Exercise aim:
In the copy, include exactly the lines from the one with "Screen dimensions: 807x540" through the end of the data and no others, both ends kept, with every picture left out.

Collected data entries:
━━━━━━━━━━
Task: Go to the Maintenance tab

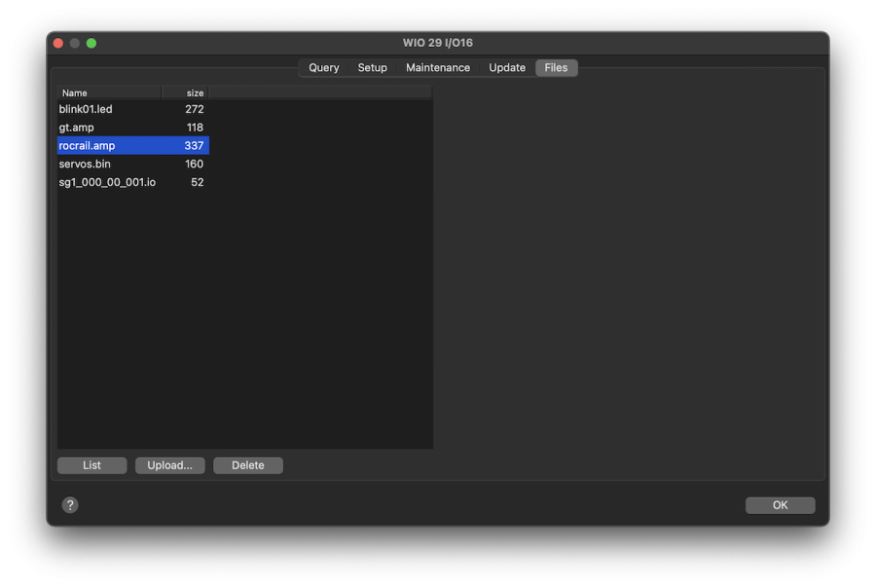Action: [438, 68]
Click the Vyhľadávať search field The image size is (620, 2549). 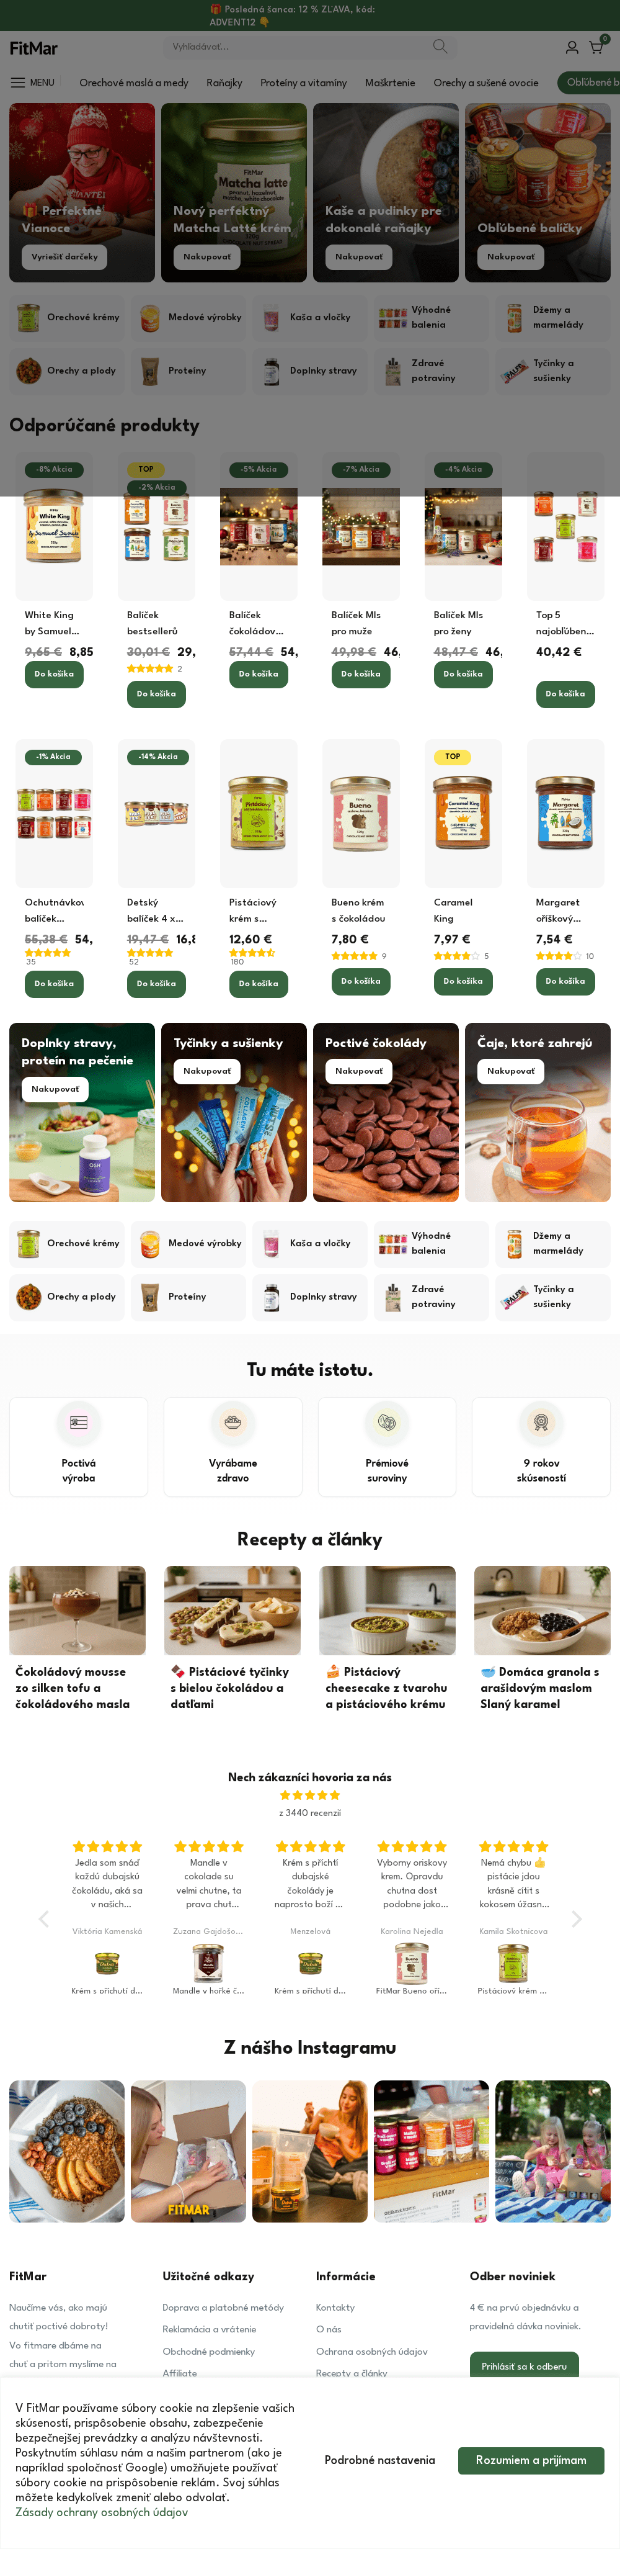tap(297, 47)
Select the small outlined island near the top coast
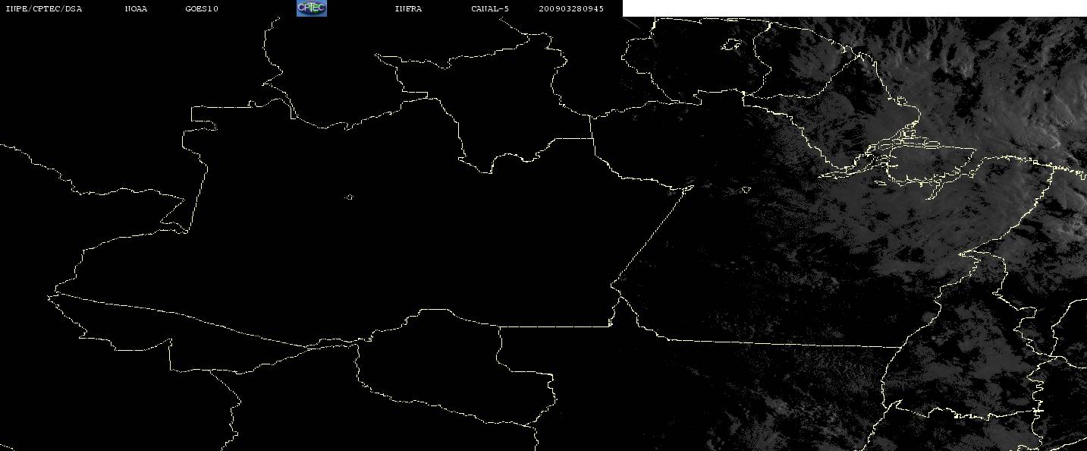 [731, 46]
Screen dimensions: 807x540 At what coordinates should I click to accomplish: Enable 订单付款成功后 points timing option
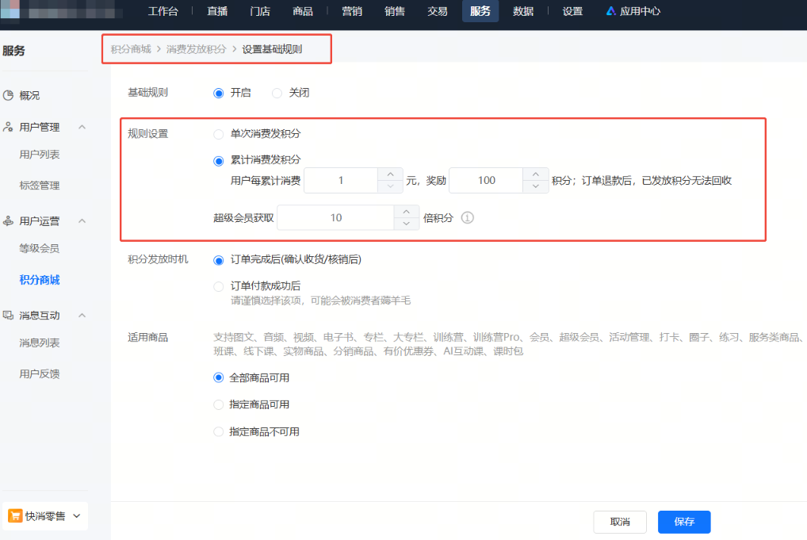click(219, 287)
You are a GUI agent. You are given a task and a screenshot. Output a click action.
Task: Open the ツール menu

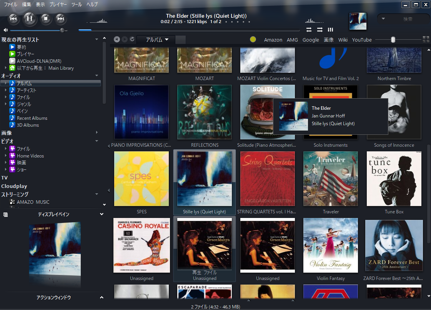[77, 5]
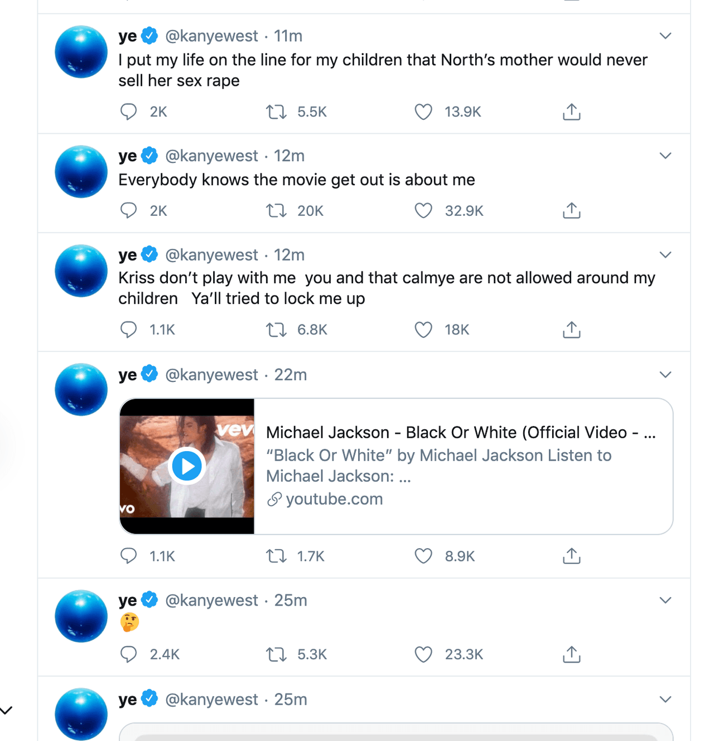
Task: Expand the menu chevron on the Kris tweet
Action: pos(665,254)
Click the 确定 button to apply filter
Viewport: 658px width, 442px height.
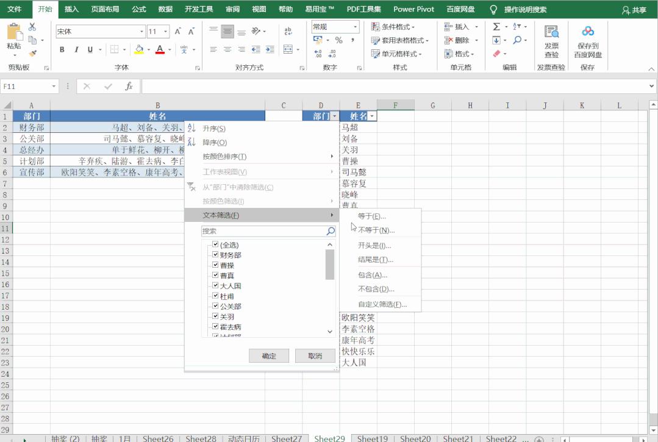pos(268,355)
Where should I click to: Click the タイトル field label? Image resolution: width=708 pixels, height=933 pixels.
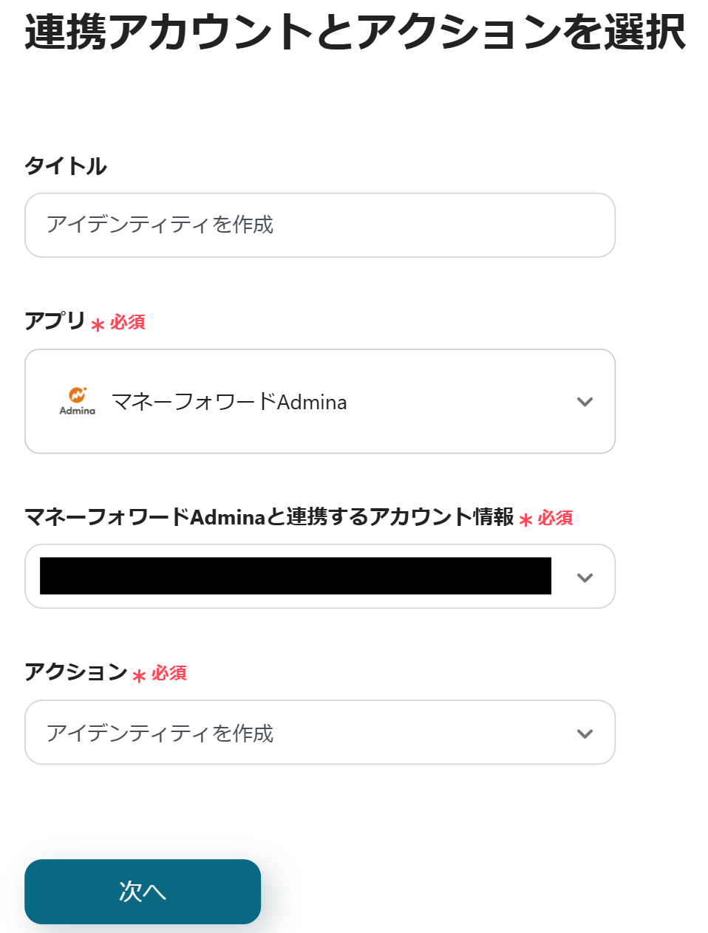coord(66,166)
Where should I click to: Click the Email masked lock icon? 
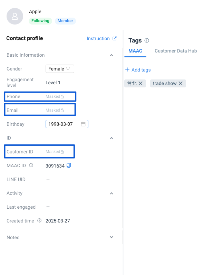pyautogui.click(x=62, y=110)
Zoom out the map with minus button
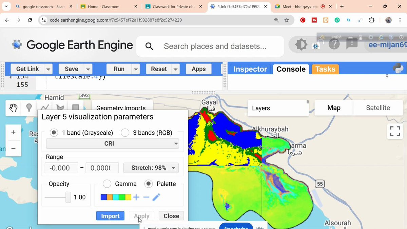The height and width of the screenshot is (229, 407). coord(13,148)
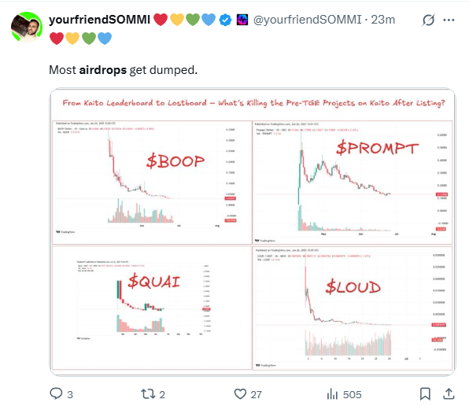This screenshot has height=410, width=469.
Task: Open the $QUAI chart image
Action: point(152,308)
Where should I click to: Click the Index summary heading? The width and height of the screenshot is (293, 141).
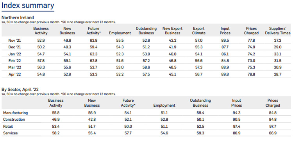[28, 5]
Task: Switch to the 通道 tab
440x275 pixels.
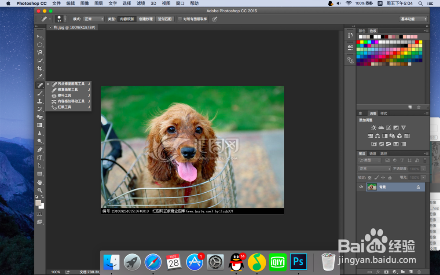Action: click(x=373, y=154)
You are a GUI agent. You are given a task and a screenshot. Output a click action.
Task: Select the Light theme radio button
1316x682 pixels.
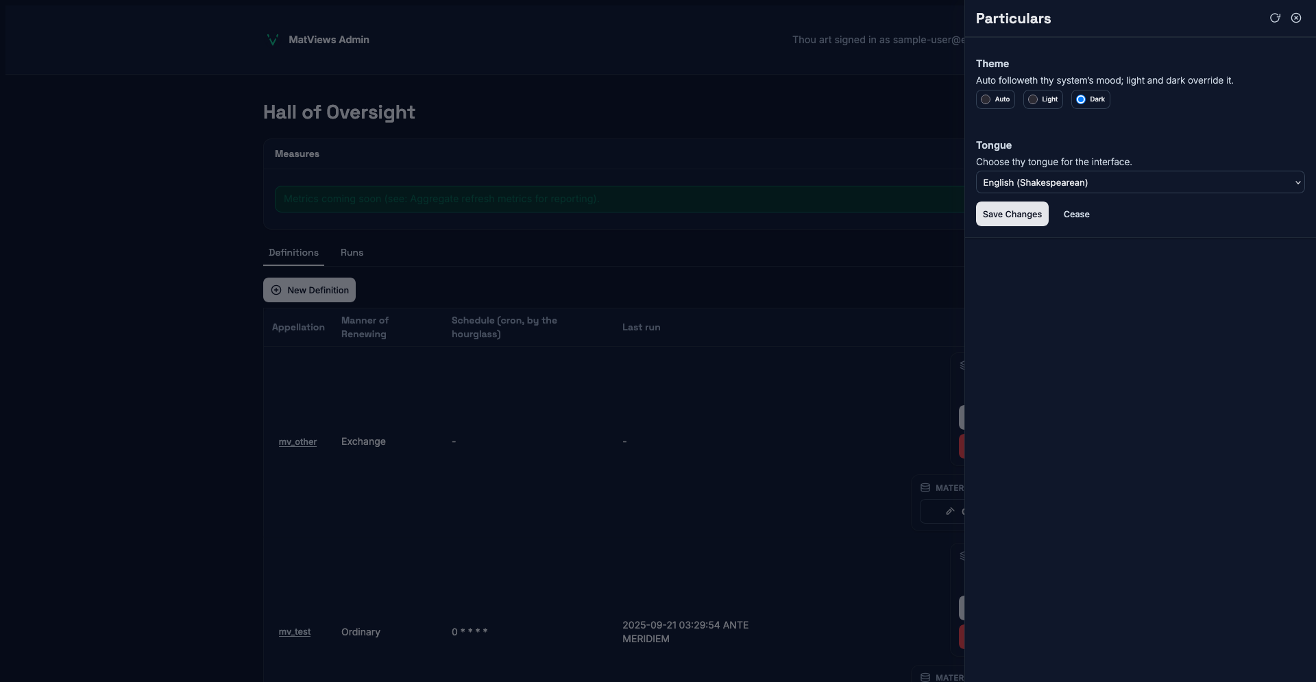pos(1033,99)
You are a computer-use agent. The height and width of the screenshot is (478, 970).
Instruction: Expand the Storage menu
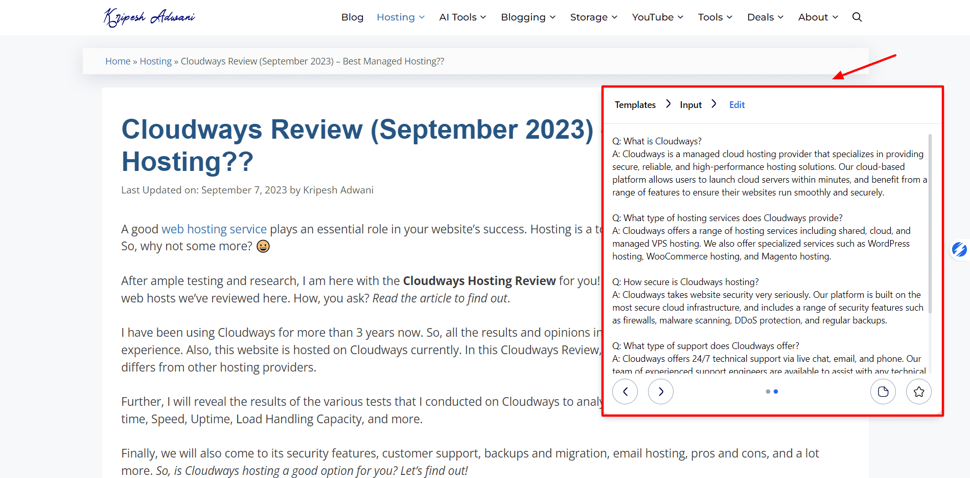tap(594, 17)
━━━━━━━━━━
Your solution:
Screen dimensions: 807x540 At what coordinates should I click to accomplish: Enable 订单付款成功后 points timing option
click(219, 287)
You are a GUI agent. You are given a task and a screenshot. Output a click action.
Task: Open the ツール menu

[77, 5]
Task: Expand the menu chevron on the Kris tweet
Action: pos(665,254)
Click the 确定 button to apply filter
Viewport: 658px width, 442px height.
pos(268,355)
Where should I click to: Click the タイトル field label? Image resolution: width=708 pixels, height=933 pixels.
coord(66,166)
Where should I click to: Click the Email masked lock icon? 
pyautogui.click(x=62, y=110)
Zoom out the map with minus button
The height and width of the screenshot is (229, 407). coord(13,148)
This screenshot has height=410, width=469.
Task: Open the $QUAI chart image
Action: point(152,308)
Where should I click to: Click the Index summary heading? The width and height of the screenshot is (293, 141).
[28, 5]
Task: Switch to the 通道 tab
440x275 pixels.
Action: click(x=373, y=154)
You are a GUI agent. You are given a task and a screenshot. Output a click action.
Task: Select the Light theme radio button
1316x682 pixels.
pos(1033,99)
You are a computer-use agent. The height and width of the screenshot is (478, 970).
Instruction: Expand the Storage menu
tap(594, 17)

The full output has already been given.